Exercise description ▸
Your answer should be the lines below from the one holding "The height and width of the screenshot is (964, 1884)." through the one holding "Viewport: 1979px width, 1130px height.", copied exactly and with nothing else.

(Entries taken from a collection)

++++++++++++++++++++

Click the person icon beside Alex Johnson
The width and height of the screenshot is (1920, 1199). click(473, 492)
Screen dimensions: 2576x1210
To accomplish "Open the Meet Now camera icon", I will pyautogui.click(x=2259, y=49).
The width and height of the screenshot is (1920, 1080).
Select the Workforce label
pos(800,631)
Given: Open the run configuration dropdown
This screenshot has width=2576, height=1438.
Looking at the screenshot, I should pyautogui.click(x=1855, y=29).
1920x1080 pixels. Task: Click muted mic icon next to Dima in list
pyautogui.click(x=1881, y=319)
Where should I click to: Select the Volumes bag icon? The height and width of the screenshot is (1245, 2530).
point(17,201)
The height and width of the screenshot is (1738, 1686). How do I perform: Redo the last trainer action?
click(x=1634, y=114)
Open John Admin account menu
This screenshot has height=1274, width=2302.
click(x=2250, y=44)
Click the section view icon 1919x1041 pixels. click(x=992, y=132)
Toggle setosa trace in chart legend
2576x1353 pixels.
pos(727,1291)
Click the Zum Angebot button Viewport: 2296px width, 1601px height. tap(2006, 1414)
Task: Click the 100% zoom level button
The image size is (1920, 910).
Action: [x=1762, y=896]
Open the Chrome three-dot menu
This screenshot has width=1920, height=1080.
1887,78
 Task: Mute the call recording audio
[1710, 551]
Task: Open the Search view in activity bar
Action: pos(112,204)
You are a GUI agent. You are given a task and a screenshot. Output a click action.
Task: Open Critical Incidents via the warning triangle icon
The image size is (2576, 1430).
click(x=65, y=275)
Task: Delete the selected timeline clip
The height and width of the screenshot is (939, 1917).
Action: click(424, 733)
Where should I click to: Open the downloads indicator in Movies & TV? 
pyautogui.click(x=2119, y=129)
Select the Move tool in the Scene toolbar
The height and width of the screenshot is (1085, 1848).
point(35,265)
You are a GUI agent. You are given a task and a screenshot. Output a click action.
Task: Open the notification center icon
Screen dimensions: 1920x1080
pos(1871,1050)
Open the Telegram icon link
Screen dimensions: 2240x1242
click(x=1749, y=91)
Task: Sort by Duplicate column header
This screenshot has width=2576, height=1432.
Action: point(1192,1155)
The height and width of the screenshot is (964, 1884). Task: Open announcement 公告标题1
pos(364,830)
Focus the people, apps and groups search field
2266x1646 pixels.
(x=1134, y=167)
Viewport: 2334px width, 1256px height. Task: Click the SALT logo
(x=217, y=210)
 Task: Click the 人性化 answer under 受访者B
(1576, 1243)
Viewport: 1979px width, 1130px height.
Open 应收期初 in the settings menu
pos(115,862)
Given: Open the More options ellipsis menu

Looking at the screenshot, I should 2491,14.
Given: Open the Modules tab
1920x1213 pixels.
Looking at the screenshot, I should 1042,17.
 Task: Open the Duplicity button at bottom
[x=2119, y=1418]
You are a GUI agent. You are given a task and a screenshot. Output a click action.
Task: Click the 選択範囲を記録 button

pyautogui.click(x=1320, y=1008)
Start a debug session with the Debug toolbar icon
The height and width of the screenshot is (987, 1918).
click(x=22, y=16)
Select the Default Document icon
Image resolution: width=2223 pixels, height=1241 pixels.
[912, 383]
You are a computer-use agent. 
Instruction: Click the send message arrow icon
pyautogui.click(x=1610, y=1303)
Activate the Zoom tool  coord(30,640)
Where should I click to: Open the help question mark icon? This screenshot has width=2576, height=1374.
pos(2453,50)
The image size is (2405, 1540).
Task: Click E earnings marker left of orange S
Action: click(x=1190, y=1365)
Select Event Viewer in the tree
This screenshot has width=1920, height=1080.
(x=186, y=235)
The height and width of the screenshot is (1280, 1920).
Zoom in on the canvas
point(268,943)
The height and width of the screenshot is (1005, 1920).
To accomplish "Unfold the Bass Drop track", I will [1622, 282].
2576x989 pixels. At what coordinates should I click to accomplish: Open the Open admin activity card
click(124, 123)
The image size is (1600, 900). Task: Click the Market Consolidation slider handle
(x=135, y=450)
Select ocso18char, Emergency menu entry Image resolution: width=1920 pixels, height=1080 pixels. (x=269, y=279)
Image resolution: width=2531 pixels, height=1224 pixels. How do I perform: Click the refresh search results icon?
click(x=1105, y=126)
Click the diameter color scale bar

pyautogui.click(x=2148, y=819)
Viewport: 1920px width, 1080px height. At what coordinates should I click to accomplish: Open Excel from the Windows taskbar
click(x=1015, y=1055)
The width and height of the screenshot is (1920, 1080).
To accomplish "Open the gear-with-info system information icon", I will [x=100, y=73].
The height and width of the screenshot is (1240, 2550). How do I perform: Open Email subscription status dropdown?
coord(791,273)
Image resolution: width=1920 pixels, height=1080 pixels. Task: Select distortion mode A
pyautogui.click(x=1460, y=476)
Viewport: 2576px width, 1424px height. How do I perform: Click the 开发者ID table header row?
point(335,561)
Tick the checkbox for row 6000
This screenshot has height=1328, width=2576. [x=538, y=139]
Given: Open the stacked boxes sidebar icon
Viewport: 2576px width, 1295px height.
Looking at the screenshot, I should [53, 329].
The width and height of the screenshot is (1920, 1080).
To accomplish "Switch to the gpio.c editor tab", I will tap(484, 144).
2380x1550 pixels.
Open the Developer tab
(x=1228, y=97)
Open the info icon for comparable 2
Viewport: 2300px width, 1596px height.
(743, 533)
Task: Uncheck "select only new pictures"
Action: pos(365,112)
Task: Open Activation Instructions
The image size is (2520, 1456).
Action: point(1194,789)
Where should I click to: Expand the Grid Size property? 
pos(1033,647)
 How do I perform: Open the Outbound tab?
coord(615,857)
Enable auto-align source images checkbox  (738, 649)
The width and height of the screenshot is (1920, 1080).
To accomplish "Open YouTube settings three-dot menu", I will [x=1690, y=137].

++++++++++++++++++++

Exercise response ▸
The height and width of the screenshot is (964, 1884). Task: Open announcement 公告标题1
pos(364,830)
Focus the people, apps and groups search field
2266x1646 pixels.
(x=1134, y=167)
Viewport: 2334px width, 1256px height. Task: Click the SALT logo
(x=217, y=210)
 Task: Click the 人性化 answer under 受访者B
(1576, 1243)
Viewport: 1979px width, 1130px height.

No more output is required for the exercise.